Un miroir pour 3 visages
Brobeck Jean-Paul
La laisse.


Il existe des gens que l’on connaît sans connaître vraiment.
On se dit bonjour ou bonsoir, on parle du temps, rarement de politique, on parle de la progression des saisons puis on se quitte sur un « à demain ». ou sur « une bonne journée »…

Mais on ne sait même pas le nom de son interlocuteur, on se doute qu’il habite vaguement le quartier. On se rencontre chaque jour à peu près à la même heure, sur le même itinéraire…..

Je veux vous parler du Monsieur avec le Labrador blanc. Un chien costaud bien plus gros que le mien et comme ce sont deux mâles, on se salue chacun bien en sécurité sur son trottoir pour éviter une éventuelle bagarre car le Labrador du Monsieur tout comme le mien se disent bonjour avec une sorte de grognement qui ne laisse présager rien de bon.

J’ai fait la connaissance du Monsieur le jour où j’ai mis la première fois une laisse à mon chien. Il n’a pas aimé du tout être attaché à une laisse, alors il faisait des bonds de cabri, aboyait d’une petite voix plaintive et se tordait dans tous les sens pour essayer de se débarrasser de son maudit collier.

Puis, les choses rentrèrent dans l’ordre. On finit toujours par s’habituer surtout le jour où il comprit qu’au retour de la promenade vidange, je lui présentais sa gamelle avec des croquettes, un peu de viande fraîche ou alors, délice des délices, un peu de pâté tiré d’une boîte. Je n’ai jamais compris pourquoi mon chien adore tellement la nourriture des boîtes et je soupçonne que les fabricants ont dû chercher à se renseigner sur les goûts et les odeurs qui flattent le nez et le palais de la gente canine.

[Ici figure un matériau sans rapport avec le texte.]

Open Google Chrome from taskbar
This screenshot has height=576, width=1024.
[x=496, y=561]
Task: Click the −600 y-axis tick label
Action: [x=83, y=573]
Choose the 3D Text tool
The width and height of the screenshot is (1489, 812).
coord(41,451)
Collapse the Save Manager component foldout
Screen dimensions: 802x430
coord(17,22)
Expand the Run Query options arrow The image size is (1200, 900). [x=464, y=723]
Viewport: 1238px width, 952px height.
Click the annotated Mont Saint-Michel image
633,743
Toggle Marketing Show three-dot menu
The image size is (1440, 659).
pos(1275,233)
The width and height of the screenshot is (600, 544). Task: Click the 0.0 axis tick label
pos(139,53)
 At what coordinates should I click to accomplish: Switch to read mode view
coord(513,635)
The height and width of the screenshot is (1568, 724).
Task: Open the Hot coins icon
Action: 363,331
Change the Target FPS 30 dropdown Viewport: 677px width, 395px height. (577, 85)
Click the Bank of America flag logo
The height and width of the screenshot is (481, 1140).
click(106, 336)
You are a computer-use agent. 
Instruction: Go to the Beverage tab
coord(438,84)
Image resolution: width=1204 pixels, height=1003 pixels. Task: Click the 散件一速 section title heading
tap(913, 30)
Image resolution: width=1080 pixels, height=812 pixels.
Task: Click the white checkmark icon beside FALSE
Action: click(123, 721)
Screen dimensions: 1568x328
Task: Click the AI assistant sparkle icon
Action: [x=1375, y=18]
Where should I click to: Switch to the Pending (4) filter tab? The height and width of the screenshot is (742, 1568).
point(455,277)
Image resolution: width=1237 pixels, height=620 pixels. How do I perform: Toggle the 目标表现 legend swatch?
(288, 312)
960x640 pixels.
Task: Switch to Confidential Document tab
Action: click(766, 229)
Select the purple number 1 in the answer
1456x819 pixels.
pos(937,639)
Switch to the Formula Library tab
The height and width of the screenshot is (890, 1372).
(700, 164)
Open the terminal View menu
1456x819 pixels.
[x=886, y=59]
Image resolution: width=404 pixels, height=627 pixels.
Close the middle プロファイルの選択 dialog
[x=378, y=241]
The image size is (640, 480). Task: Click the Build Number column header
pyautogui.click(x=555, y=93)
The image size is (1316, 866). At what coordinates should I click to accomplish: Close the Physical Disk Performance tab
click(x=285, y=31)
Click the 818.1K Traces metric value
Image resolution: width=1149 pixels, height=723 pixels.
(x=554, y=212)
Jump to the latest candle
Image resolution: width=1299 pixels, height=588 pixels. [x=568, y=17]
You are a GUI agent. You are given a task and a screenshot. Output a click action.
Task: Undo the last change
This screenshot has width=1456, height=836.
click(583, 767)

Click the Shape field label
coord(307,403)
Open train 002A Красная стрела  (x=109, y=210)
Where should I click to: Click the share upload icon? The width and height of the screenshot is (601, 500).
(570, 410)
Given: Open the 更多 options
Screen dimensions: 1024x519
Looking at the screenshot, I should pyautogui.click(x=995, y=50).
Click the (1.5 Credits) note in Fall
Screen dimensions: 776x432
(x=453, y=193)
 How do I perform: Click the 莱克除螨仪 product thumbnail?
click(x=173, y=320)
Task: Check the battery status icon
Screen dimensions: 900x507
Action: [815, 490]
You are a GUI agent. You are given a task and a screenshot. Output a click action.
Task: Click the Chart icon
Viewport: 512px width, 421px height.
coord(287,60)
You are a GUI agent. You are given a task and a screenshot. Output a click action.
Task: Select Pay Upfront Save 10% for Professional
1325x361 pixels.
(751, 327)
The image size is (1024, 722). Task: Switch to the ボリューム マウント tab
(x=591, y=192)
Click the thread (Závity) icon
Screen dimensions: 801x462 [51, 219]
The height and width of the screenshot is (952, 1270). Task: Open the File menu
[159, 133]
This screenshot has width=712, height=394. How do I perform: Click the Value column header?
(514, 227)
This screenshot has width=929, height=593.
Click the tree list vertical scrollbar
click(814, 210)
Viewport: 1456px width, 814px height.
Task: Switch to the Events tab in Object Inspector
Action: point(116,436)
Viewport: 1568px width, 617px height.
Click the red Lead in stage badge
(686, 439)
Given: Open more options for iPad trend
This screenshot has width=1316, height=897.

Voilà, on dit réglé comme du papier à musique…
Chaque jour, à la même heure, presque au même endroit nous nous rencontrons.
Alors la discussion s’engage :
« Ça va ?
- Ça pourrait aller mieux
- Vous avez vu ce temps ?
- Je préfèrerais un bon coup de froid à cette grisaille qui n’en finit pas. »

Rien que des choses importantes, essentielles, vitales car on n’a rien à se dire et pourtant, au fil des années, je ne raterais pour rien ce rendez-vous quotidien et, si par aventure, l’un de nous était retenus par des obligations, l’autre sentait comme un manque.

« Vous étiez malade hier ?
Non, j’étais chez le vétérinaire…..

Et cette relation de visu durait depuis des années. Elle nous mettait en quelque sorte hors du temps, c’est-à-dire que le temps semblait glisser sur nous. Oh, bien sûr, il y avait bien un cheveux gris ici et là, un de nos compagnons qui boitait d’une patte, mais il y se dégage de ce genre de relation comme un sentiment de sécurité, d’immuabilité. Je n’ose pas dire d’éternité.

Et pourtant, l’autre jour, j’ai rencontré le Monsieur sans son chien. En regardant bien, j’ai vu qu’il tenait une laisse à la main. Je pensais que le chien gambadait dans le parc, et comme je me rapprochais, je vis que le Monsieur avait des larmes plein les yeux.
Il me confia qu’il venait de conduire son chien chez le vétérinaire… pour la dernière fois. Je ne sus que répondre car des larmes se mirent à couler sur mes joues.

Et maintenant, depuis quelques jours déjà, nous continuons à nous rencontrer, à la même heure, mais sur le même trottoir. Le Monsieur m’a demandé s’il pouvait caresser mon chien…
L’autre jour, j’ai vu qu’il continuait à se promener sa laisse dans la main. Nos regards se sont croisés. Personne n’a dit le moindre mot.
Les vraies douleurs sont vraiment muettes.